:: Data to use

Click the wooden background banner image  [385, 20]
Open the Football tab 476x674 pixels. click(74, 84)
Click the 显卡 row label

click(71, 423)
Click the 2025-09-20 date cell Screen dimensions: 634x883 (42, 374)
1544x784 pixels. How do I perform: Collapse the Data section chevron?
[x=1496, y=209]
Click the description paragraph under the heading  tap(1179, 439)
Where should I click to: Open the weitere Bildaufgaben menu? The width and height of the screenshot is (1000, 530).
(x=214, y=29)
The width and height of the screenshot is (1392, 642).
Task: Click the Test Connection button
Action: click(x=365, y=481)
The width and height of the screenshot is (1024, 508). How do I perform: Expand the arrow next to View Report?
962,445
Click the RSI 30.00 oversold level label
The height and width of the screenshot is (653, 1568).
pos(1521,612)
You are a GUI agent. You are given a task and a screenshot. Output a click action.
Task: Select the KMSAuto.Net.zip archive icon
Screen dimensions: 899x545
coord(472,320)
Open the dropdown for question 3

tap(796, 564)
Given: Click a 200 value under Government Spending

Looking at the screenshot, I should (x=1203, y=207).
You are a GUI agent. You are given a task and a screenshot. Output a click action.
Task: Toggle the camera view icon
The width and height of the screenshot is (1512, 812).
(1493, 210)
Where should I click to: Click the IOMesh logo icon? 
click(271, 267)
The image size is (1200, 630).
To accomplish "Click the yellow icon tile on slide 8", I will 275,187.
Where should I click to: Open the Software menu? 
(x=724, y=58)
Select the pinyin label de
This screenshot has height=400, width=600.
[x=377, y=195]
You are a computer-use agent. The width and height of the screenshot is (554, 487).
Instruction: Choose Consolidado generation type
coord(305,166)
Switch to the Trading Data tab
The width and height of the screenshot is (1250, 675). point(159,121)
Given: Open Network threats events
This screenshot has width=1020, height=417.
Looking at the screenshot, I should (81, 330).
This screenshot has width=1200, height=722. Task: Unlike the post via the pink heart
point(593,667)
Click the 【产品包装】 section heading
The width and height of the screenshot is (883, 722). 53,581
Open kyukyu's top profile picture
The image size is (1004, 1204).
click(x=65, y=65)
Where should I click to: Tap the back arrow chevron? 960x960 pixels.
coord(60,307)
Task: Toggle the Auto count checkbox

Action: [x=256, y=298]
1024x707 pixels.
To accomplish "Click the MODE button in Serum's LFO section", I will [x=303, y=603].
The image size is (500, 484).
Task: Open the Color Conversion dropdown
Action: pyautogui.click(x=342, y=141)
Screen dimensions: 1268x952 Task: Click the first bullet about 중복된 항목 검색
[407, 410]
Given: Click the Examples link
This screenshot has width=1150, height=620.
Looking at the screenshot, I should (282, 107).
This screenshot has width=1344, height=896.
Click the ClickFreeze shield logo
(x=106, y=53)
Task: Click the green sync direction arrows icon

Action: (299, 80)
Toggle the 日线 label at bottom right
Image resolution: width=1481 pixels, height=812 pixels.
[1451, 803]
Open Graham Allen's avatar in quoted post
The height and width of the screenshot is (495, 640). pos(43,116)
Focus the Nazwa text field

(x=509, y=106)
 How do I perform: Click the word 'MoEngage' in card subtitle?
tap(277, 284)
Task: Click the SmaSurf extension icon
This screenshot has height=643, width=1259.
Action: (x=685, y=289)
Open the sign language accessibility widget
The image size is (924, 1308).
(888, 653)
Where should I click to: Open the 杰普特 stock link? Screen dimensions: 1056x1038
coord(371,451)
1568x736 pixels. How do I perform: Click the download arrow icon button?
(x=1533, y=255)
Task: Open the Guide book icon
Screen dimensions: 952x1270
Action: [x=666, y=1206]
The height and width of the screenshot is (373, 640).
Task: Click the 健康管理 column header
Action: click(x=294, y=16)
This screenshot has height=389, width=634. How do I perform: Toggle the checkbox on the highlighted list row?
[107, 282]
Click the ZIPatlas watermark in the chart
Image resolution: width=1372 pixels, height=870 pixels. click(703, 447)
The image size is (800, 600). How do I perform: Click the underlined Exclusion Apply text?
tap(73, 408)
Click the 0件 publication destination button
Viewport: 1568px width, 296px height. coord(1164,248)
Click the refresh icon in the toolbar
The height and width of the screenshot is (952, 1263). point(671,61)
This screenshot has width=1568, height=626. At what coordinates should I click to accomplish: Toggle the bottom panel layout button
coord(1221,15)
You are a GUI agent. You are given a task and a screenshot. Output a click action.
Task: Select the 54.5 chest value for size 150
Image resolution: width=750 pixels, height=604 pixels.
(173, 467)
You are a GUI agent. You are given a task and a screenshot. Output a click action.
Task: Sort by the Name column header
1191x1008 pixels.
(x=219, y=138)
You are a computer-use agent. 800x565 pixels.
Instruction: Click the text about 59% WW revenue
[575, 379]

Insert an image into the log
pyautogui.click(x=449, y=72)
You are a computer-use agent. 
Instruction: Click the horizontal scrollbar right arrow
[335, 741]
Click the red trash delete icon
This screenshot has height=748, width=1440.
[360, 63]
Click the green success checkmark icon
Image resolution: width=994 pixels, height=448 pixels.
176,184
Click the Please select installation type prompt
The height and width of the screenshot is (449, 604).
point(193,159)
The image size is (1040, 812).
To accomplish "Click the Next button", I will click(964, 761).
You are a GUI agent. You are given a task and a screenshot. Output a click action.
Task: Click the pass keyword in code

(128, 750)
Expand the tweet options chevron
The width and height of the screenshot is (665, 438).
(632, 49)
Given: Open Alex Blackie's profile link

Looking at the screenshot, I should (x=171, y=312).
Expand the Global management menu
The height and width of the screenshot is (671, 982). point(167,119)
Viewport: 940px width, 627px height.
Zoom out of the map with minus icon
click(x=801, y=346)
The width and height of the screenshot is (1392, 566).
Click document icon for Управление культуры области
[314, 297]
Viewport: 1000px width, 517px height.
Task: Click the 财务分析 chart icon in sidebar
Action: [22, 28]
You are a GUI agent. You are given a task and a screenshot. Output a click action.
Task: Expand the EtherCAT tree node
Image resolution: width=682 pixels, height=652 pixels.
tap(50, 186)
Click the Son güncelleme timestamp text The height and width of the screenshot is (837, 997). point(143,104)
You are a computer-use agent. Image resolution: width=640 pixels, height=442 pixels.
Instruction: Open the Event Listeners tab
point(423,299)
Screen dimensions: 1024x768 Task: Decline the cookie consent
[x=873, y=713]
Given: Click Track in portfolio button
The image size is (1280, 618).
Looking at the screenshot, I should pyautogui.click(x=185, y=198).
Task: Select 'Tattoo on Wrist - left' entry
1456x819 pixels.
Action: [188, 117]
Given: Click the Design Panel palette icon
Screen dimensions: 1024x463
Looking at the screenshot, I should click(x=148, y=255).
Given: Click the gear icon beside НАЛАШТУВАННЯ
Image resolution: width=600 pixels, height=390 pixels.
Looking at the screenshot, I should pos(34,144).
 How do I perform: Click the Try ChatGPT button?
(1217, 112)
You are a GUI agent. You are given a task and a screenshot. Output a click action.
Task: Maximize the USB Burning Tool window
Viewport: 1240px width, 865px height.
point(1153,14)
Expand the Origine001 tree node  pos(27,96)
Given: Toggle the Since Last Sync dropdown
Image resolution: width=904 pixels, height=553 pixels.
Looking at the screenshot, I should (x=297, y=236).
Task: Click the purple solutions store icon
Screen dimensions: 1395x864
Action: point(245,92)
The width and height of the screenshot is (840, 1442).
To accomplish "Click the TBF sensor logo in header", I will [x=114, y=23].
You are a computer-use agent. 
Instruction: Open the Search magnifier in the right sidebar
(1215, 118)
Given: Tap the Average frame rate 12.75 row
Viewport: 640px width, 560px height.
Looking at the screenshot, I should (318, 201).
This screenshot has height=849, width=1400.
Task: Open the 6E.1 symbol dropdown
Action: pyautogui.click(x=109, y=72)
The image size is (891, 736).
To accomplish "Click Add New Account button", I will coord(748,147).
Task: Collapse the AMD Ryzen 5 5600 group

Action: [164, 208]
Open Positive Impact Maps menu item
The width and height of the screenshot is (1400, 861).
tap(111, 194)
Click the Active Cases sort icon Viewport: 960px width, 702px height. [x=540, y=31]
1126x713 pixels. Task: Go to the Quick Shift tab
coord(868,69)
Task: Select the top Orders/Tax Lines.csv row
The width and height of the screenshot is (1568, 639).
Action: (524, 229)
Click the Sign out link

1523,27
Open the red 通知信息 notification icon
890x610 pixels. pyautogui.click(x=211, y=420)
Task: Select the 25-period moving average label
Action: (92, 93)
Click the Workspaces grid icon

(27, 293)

::::

▶ [To do]
Reproduce every line of the listing above in which the string "node" appears.

▶ [Completed exercise]
Task: Expand the EtherCAT tree node
Expand the Origine001 tree node  pos(27,96)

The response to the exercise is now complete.